**Assigned task**
Beneath this line are the data; copy exactly the part of them that opens with the line containing "The width and" and closes with the line containing "Instruction: Click the", and only that part.

**Dataset entries**
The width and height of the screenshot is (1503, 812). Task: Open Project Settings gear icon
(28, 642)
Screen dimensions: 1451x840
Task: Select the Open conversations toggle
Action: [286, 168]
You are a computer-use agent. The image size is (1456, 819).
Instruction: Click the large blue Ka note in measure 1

---

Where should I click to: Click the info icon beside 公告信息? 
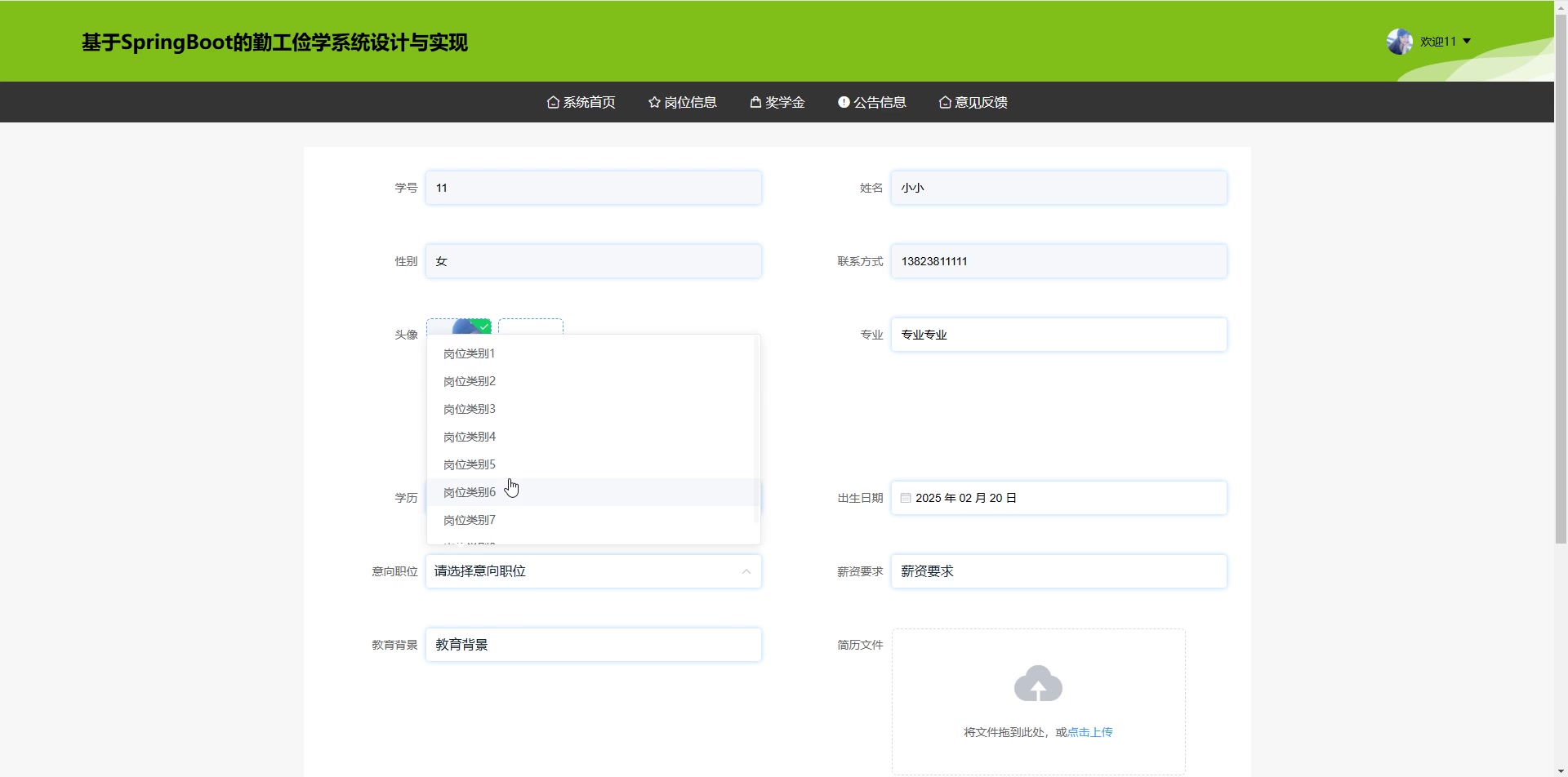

...

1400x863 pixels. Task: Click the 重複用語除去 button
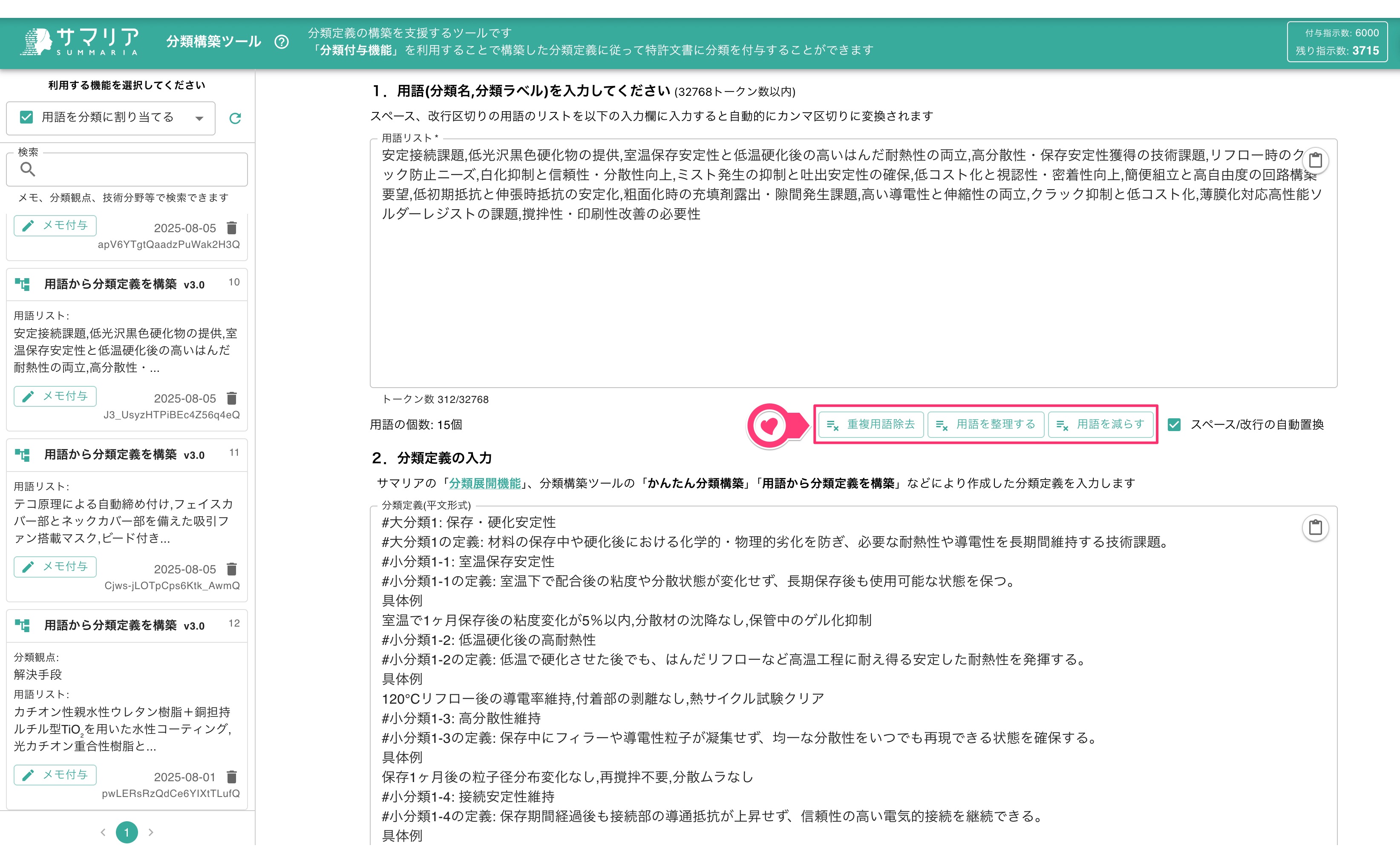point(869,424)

**Exercise solution**
The width and height of the screenshot is (1503, 812). Task: Open Project Settings gear icon
(28, 642)
Screen dimensions: 1451x840
Task: Select the Open conversations toggle
Action: [286, 168]
You are a computer-use agent. The image size is (1456, 819).
Instruction: Click the large blue Ka note in measure 1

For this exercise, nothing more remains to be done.